Up till now, there's been a tendency among senior police management to feel that money could be saved by hiving off significant portions of policing to the private sector. The police are (it is alleged by the Windsor report) over-paid, over-pensioned, over-staffed and over-weight. None of this is true, of course (and to be fair to the Windor report, that isn't quite what it says, but that's what the media have made of it).

In Lincolnshire, for example, G4S has a 10-year, £200 million contract to provide services to the police. And until recently, other forces were considering following suit.

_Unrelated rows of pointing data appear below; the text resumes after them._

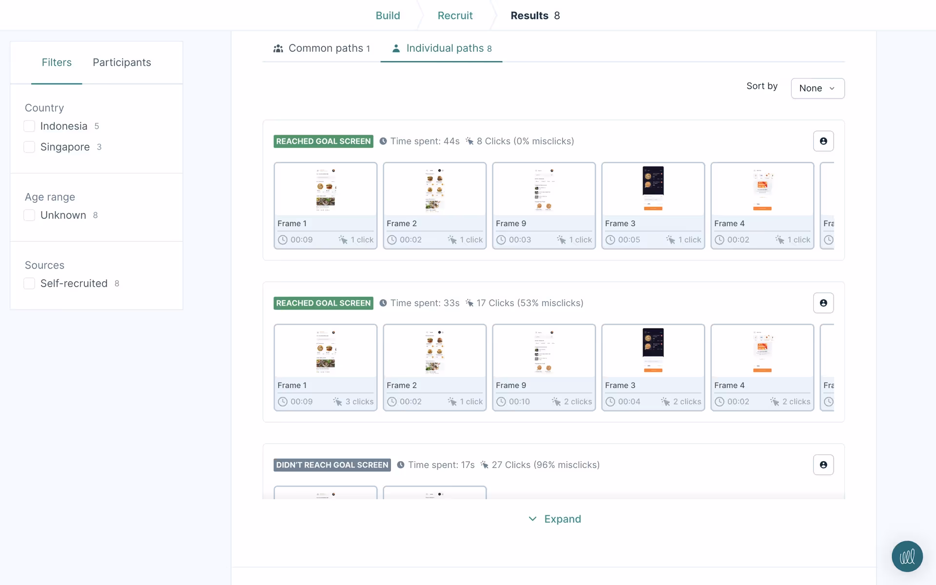This screenshot has width=936, height=585.
Task: Open the chat support widget
Action: pyautogui.click(x=907, y=556)
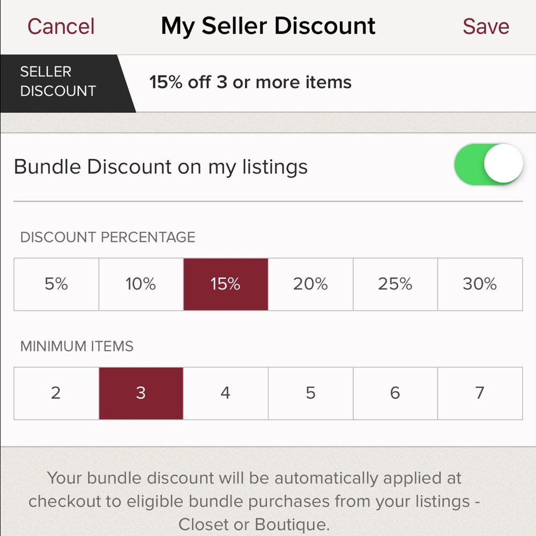
Task: Choose the 15% discount option
Action: coord(225,284)
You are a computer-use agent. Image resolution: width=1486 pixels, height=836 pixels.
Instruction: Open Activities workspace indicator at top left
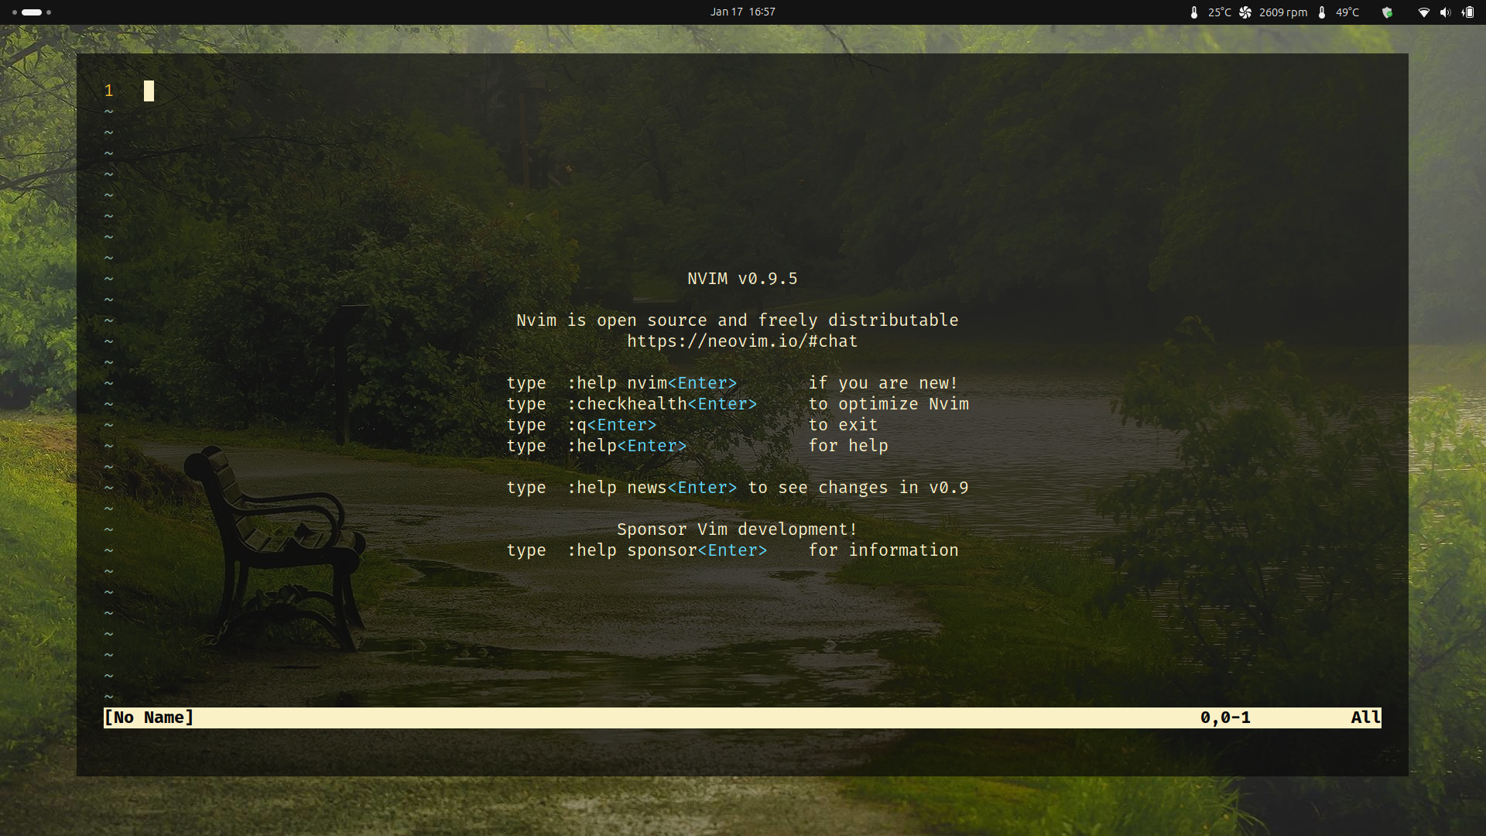click(x=32, y=12)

But would you hire a company that doesn't seem to be able to staff a piss-up in a brewery?

What did G4S do wrong?

In many ways, it doesn't matter. Whatever it is that's wrong in G4S management, is still there, and chanting "Lessons will be learned" doesn't fool anyone. Because they probably don't know what went wrong. And they didn't actually know it was going wrong until just a couple of weeks ago, by which time it was too late for G4S to do much.

My guess about what went wrong is this. They decided on a "Just in time" policy; not to pay people just to sit around and wait until July, but to hire them well ahead of time, train them up, and then ony pay them for the two weeks that they'd be working. How could this possibly go wrong, especially in a time of record unemployment? Here's how.

1) Pay minimum wage.
2) Completely over-estimate the percentage of people you've trained, who will still be available in July.

Now look at it from the point of view of the employee. G4S are paying you for the training time, so you turn up for that. And you assure them that you're keen and raring to go when July will come. But then, you're G4S trained, but not getting pay from G4S. So you continue looking for a job. And if you find one, then A) it pays at least as much as G4S will be paying, and B) will last more than two weeks and C) you don't tell G4S, because why should you, maybe you will acually need that G4S temp job if your current job doesn't work out. So, come the day that G4S ask you to turn up, you don't. And G4S is very surprised, and there's no plan B.

And I'm thinking that it might be even worse than we currently think. Until the day that you ask people to arrive for G4S duties, you don't actually know how many will show. In Manchester only 9 out of 140 turned up for training.

And it would be an extremely brave Senior Police Management who proposed using G4S for security duties in the teeth of the G4S Olympic fiasco.